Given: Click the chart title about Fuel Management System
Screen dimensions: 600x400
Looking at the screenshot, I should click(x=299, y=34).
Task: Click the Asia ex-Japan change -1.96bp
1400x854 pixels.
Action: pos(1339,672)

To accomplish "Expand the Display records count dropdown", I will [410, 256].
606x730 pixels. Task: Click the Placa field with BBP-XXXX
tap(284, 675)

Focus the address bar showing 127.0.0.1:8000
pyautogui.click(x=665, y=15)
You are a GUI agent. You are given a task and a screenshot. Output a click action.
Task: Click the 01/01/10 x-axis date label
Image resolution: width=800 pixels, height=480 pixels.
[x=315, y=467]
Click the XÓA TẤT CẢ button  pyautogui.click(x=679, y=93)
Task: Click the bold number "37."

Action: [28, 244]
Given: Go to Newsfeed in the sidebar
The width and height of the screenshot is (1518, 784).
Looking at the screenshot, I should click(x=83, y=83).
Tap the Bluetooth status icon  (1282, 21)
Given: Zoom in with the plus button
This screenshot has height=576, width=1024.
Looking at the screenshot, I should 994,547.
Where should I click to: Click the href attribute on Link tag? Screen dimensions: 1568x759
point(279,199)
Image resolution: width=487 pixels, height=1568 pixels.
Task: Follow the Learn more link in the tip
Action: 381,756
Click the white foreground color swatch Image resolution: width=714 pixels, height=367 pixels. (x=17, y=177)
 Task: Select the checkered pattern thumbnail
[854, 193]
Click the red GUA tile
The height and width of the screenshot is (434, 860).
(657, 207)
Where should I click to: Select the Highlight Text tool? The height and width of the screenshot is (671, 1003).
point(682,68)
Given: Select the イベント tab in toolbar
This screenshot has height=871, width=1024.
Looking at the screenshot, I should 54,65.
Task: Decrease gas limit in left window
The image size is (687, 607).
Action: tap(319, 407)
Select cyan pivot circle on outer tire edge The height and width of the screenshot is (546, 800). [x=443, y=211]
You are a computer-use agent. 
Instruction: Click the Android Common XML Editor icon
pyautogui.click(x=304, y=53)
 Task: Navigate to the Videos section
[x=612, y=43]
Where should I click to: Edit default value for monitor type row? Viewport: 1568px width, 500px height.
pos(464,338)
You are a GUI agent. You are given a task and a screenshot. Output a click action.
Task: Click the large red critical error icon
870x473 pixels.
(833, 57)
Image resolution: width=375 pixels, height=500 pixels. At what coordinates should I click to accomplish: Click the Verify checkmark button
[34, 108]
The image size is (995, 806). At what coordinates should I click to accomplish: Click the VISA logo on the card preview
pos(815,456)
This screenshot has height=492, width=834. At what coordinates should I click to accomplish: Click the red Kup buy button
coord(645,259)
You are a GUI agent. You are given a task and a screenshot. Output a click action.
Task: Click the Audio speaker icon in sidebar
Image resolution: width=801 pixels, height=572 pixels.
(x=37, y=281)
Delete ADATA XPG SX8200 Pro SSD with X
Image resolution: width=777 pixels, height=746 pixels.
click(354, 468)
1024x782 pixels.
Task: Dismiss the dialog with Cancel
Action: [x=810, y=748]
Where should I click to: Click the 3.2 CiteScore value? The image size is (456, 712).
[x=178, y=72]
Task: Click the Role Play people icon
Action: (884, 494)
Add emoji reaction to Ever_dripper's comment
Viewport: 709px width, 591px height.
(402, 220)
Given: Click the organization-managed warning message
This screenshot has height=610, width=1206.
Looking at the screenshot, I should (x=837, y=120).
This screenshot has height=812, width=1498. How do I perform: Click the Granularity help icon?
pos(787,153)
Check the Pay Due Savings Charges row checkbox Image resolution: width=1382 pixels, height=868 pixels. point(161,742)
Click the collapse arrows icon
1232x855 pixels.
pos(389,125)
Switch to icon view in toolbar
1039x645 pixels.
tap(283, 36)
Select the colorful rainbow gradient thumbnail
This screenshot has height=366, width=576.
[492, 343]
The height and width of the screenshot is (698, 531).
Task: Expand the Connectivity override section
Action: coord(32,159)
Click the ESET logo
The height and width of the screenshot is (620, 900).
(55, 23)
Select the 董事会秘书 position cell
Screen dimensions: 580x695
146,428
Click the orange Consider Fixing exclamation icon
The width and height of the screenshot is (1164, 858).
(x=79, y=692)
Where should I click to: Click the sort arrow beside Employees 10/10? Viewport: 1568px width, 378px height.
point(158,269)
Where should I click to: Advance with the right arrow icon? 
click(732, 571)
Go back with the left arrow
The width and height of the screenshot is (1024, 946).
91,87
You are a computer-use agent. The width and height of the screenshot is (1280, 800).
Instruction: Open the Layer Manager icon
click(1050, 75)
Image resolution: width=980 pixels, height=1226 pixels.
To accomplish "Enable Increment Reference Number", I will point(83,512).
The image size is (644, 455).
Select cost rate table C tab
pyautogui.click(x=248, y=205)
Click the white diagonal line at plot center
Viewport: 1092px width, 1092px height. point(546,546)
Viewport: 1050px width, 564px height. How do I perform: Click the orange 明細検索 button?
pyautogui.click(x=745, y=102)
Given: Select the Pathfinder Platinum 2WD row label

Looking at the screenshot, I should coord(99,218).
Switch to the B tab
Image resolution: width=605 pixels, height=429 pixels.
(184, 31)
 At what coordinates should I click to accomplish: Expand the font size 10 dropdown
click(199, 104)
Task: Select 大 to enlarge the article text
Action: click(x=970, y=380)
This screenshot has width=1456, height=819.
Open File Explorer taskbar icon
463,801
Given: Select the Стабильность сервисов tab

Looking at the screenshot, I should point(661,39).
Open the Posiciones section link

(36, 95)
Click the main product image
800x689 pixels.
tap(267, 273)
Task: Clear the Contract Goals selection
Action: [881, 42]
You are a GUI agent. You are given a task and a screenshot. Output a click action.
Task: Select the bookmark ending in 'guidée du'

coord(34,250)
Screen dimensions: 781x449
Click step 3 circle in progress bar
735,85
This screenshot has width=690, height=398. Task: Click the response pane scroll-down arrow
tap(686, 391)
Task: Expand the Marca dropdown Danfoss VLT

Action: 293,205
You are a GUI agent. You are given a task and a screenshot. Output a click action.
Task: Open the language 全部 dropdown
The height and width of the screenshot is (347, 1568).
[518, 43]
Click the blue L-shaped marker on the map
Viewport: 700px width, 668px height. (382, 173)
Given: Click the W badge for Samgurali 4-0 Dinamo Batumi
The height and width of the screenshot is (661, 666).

§ Assignment: Each line from the top of the records above through the line containing "Click the white foreground" needs to be transcribed exactly, and no line after it.

§ Task solution:
Given: Click the chart title about Fuel Management System
Screen dimensions: 600x400
Looking at the screenshot, I should click(x=299, y=34).
Task: Click the Asia ex-Japan change -1.96bp
1400x854 pixels.
Action: pos(1339,672)

To accomplish "Expand the Display records count dropdown", I will [410, 256].
606x730 pixels. Task: Click the Placa field with BBP-XXXX
tap(284, 675)

Focus the address bar showing 127.0.0.1:8000
pyautogui.click(x=665, y=15)
You are a GUI agent. You are given a task and a screenshot. Output a click action.
Task: Click the 01/01/10 x-axis date label
Image resolution: width=800 pixels, height=480 pixels.
[x=315, y=467]
Click the XÓA TẤT CẢ button  pyautogui.click(x=679, y=93)
Task: Click the bold number "37."

Action: [28, 244]
Given: Go to Newsfeed in the sidebar
The width and height of the screenshot is (1518, 784).
Looking at the screenshot, I should click(x=83, y=83).
Tap the Bluetooth status icon  (1282, 21)
Given: Zoom in with the plus button
This screenshot has height=576, width=1024.
Looking at the screenshot, I should 994,547.
Where should I click to: Click the href attribute on Link tag? Screen dimensions: 1568x759
point(279,199)
Image resolution: width=487 pixels, height=1568 pixels.
Task: Follow the Learn more link in the tip
Action: 381,756
Click the white foreground color swatch Image resolution: width=714 pixels, height=367 pixels. (x=17, y=177)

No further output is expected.